• **Work required**:
Print the listing below exactly. Leave nothing out.

• **Input**:

■ ■ ■

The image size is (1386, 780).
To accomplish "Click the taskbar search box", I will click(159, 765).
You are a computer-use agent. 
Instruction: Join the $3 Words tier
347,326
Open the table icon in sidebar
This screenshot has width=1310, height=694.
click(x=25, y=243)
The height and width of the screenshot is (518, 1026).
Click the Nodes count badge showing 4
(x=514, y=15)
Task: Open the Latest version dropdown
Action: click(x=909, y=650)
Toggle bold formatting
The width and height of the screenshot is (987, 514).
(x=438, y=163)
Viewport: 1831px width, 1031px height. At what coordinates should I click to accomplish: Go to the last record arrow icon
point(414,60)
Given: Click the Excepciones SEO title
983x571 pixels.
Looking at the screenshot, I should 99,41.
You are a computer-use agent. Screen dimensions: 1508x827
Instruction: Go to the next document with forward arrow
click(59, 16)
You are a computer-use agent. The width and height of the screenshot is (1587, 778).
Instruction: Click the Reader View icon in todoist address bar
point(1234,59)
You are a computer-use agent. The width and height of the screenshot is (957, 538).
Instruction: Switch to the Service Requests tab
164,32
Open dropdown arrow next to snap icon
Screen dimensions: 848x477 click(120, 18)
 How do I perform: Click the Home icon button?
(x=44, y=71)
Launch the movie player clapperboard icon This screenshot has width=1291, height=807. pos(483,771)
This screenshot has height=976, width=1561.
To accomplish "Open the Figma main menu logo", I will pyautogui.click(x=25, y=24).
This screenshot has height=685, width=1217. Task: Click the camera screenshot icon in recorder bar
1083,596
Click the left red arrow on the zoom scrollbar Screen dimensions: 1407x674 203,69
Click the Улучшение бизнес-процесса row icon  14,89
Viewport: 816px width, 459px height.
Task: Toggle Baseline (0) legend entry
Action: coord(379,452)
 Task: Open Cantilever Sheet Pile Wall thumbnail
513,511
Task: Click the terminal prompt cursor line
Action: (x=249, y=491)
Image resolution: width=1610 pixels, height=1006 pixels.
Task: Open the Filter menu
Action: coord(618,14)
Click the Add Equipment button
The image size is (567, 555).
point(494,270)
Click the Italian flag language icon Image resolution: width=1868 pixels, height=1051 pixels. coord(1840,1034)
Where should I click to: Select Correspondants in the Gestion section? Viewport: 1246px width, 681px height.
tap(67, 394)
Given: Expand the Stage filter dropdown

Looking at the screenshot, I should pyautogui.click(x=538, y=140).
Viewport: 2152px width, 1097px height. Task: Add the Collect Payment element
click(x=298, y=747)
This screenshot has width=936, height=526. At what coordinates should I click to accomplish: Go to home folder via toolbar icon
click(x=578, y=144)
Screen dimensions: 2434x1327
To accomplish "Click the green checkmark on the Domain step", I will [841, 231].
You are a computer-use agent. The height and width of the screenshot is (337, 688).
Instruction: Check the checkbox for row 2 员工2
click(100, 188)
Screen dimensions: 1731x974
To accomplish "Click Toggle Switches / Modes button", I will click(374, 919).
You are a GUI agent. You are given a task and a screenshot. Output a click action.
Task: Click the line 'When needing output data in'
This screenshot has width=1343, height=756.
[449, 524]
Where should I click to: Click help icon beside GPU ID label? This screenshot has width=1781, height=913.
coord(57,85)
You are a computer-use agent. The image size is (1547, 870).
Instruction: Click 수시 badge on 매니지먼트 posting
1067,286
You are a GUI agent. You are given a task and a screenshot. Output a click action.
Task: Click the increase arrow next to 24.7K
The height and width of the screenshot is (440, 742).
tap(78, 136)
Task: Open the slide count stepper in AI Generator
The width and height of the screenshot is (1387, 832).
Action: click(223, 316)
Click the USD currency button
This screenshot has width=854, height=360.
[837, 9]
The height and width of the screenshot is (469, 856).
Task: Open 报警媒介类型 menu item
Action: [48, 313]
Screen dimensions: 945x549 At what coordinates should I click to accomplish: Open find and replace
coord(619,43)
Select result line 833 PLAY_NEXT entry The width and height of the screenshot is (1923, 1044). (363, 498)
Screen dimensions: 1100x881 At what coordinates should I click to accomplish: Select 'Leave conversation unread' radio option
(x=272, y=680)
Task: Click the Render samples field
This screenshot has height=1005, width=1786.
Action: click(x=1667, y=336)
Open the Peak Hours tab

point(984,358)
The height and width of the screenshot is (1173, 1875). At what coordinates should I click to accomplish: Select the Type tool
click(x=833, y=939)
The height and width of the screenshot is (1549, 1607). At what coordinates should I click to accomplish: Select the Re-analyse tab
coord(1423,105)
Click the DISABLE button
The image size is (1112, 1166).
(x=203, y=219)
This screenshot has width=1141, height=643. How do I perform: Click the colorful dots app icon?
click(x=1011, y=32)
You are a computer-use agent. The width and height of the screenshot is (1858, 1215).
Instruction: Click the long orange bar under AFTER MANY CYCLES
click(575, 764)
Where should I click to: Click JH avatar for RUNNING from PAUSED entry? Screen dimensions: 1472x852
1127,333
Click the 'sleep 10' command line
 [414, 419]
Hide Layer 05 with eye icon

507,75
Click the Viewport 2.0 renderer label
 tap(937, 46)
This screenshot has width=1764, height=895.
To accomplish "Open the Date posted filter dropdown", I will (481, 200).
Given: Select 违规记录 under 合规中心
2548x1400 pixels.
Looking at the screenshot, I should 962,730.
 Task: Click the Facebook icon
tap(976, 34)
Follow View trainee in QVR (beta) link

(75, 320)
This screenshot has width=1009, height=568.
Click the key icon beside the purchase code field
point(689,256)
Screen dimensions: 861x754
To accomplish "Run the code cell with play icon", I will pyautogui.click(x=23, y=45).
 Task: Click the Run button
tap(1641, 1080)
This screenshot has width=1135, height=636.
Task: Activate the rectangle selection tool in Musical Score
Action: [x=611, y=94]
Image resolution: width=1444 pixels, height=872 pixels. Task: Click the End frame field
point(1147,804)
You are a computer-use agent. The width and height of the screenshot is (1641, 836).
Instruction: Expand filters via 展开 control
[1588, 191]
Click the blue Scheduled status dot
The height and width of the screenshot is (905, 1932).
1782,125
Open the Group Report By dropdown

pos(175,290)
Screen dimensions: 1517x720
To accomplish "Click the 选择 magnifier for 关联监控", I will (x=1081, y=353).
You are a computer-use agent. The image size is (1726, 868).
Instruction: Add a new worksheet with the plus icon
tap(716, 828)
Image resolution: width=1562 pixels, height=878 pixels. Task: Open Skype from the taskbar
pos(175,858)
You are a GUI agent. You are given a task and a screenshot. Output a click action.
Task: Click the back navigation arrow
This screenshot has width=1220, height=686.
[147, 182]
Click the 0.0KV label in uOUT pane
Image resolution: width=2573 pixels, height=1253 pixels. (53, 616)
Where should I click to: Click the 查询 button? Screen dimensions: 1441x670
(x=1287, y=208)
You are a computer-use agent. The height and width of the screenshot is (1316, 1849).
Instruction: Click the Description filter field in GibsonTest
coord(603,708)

■ ■ ■

• **Response to the task**:
The image size is (1386, 780).
To accomplish "Click the taskbar search box", I will click(159, 765).
You are a computer-use agent. 
Instruction: Join the $3 Words tier
347,326
Open the table icon in sidebar
This screenshot has width=1310, height=694.
click(x=25, y=243)
The height and width of the screenshot is (518, 1026).
Click the Nodes count badge showing 4
(x=514, y=15)
Task: Open the Latest version dropdown
Action: click(x=909, y=650)
Toggle bold formatting
The width and height of the screenshot is (987, 514).
(x=438, y=163)
Viewport: 1831px width, 1031px height. At what coordinates should I click to accomplish: Go to the last record arrow icon
point(414,60)
Given: Click the Excepciones SEO title
983x571 pixels.
Looking at the screenshot, I should 99,41.
You are a computer-use agent. Screen dimensions: 1508x827
Instruction: Go to the next document with forward arrow
click(59, 16)
You are a computer-use agent. The width and height of the screenshot is (1587, 778).
Instruction: Click the Reader View icon in todoist address bar
point(1234,59)
You are a computer-use agent. The width and height of the screenshot is (957, 538).
Instruction: Switch to the Service Requests tab
164,32
Open dropdown arrow next to snap icon
Screen dimensions: 848x477 click(120, 18)
 How do I perform: Click the Home icon button?
(x=44, y=71)
Launch the movie player clapperboard icon This screenshot has width=1291, height=807. pos(483,771)
This screenshot has height=976, width=1561.
To accomplish "Open the Figma main menu logo", I will pyautogui.click(x=25, y=24).
This screenshot has height=685, width=1217. Task: Click the camera screenshot icon in recorder bar
1083,596
Click the left red arrow on the zoom scrollbar Screen dimensions: 1407x674 203,69
Click the Улучшение бизнес-процесса row icon  14,89
Viewport: 816px width, 459px height.
Task: Toggle Baseline (0) legend entry
Action: coord(379,452)
 Task: Open Cantilever Sheet Pile Wall thumbnail
513,511
Task: Click the terminal prompt cursor line
Action: (x=249, y=491)
Image resolution: width=1610 pixels, height=1006 pixels.
Task: Open the Filter menu
Action: coord(618,14)
Click the Add Equipment button
The image size is (567, 555).
point(494,270)
Click the Italian flag language icon Image resolution: width=1868 pixels, height=1051 pixels. coord(1840,1034)
Where should I click to: Select Correspondants in the Gestion section? Viewport: 1246px width, 681px height.
tap(67, 394)
Given: Expand the Stage filter dropdown

Looking at the screenshot, I should pyautogui.click(x=538, y=140).
Viewport: 2152px width, 1097px height. Task: Add the Collect Payment element
click(x=298, y=747)
This screenshot has width=936, height=526. At what coordinates should I click to accomplish: Go to home folder via toolbar icon
click(x=578, y=144)
Screen dimensions: 2434x1327
To accomplish "Click the green checkmark on the Domain step", I will [841, 231].
You are a computer-use agent. The height and width of the screenshot is (337, 688).
Instruction: Check the checkbox for row 2 员工2
click(100, 188)
Screen dimensions: 1731x974
To accomplish "Click Toggle Switches / Modes button", I will click(374, 919).
You are a GUI agent. You are given a task and a screenshot. Output a click action.
Task: Click the line 'When needing output data in'
This screenshot has width=1343, height=756.
[449, 524]
Where should I click to: Click help icon beside GPU ID label? This screenshot has width=1781, height=913.
coord(57,85)
You are a computer-use agent. The image size is (1547, 870).
Instruction: Click 수시 badge on 매니지먼트 posting
1067,286
You are a GUI agent. You are given a task and a screenshot. Output a click action.
Task: Click the increase arrow next to 24.7K
The height and width of the screenshot is (440, 742).
tap(78, 136)
Task: Open the slide count stepper in AI Generator
The width and height of the screenshot is (1387, 832).
Action: click(223, 316)
Click the USD currency button
This screenshot has width=854, height=360.
[837, 9]
The height and width of the screenshot is (469, 856).
Task: Open 报警媒介类型 menu item
Action: [48, 313]
Screen dimensions: 945x549 At what coordinates should I click to accomplish: Open find and replace
coord(619,43)
Select result line 833 PLAY_NEXT entry The width and height of the screenshot is (1923, 1044). (363, 498)
Screen dimensions: 1100x881 At what coordinates should I click to accomplish: Select 'Leave conversation unread' radio option
(x=272, y=680)
Task: Click the Render samples field
This screenshot has height=1005, width=1786.
Action: click(x=1667, y=336)
Open the Peak Hours tab

point(984,358)
The height and width of the screenshot is (1173, 1875). At what coordinates should I click to accomplish: Select the Type tool
click(x=833, y=939)
The height and width of the screenshot is (1549, 1607). At what coordinates should I click to accomplish: Select the Re-analyse tab
coord(1423,105)
Click the DISABLE button
The image size is (1112, 1166).
(x=203, y=219)
This screenshot has width=1141, height=643. How do I perform: Click the colorful dots app icon?
click(x=1011, y=32)
You are a computer-use agent. The width and height of the screenshot is (1858, 1215).
Instruction: Click the long orange bar under AFTER MANY CYCLES
click(575, 764)
Where should I click to: Click JH avatar for RUNNING from PAUSED entry? Screen dimensions: 1472x852
1127,333
Click the 'sleep 10' command line
 [414, 419]
Hide Layer 05 with eye icon

507,75
Click the Viewport 2.0 renderer label
 tap(937, 46)
This screenshot has width=1764, height=895.
To accomplish "Open the Date posted filter dropdown", I will (481, 200).
Given: Select 违规记录 under 合规中心
2548x1400 pixels.
Looking at the screenshot, I should 962,730.
 Task: Click the Facebook icon
tap(976, 34)
Follow View trainee in QVR (beta) link

(75, 320)
This screenshot has width=1009, height=568.
Click the key icon beside the purchase code field
point(689,256)
Screen dimensions: 861x754
To accomplish "Run the code cell with play icon", I will pyautogui.click(x=23, y=45).
 Task: Click the Run button
tap(1641, 1080)
This screenshot has width=1135, height=636.
Task: Activate the rectangle selection tool in Musical Score
Action: [x=611, y=94]
Image resolution: width=1444 pixels, height=872 pixels. Task: Click the End frame field
point(1147,804)
You are a computer-use agent. The width and height of the screenshot is (1641, 836).
Instruction: Expand filters via 展开 control
[1588, 191]
Click the blue Scheduled status dot
The height and width of the screenshot is (905, 1932).
1782,125
Open the Group Report By dropdown

pos(175,290)
Screen dimensions: 1517x720
To accomplish "Click the 选择 magnifier for 关联监控", I will (x=1081, y=353).
You are a computer-use agent. The image size is (1726, 868).
Instruction: Add a new worksheet with the plus icon
tap(716, 828)
Image resolution: width=1562 pixels, height=878 pixels. Task: Open Skype from the taskbar
pos(175,858)
You are a GUI agent. You are given a task and a screenshot. Output a click action.
Task: Click the back navigation arrow
This screenshot has width=1220, height=686.
[147, 182]
Click the 0.0KV label in uOUT pane
Image resolution: width=2573 pixels, height=1253 pixels. (53, 616)
Where should I click to: Click the 查询 button? Screen dimensions: 1441x670
(x=1287, y=208)
You are a computer-use agent. The height and width of the screenshot is (1316, 1849).
Instruction: Click the Description filter field in GibsonTest
coord(603,708)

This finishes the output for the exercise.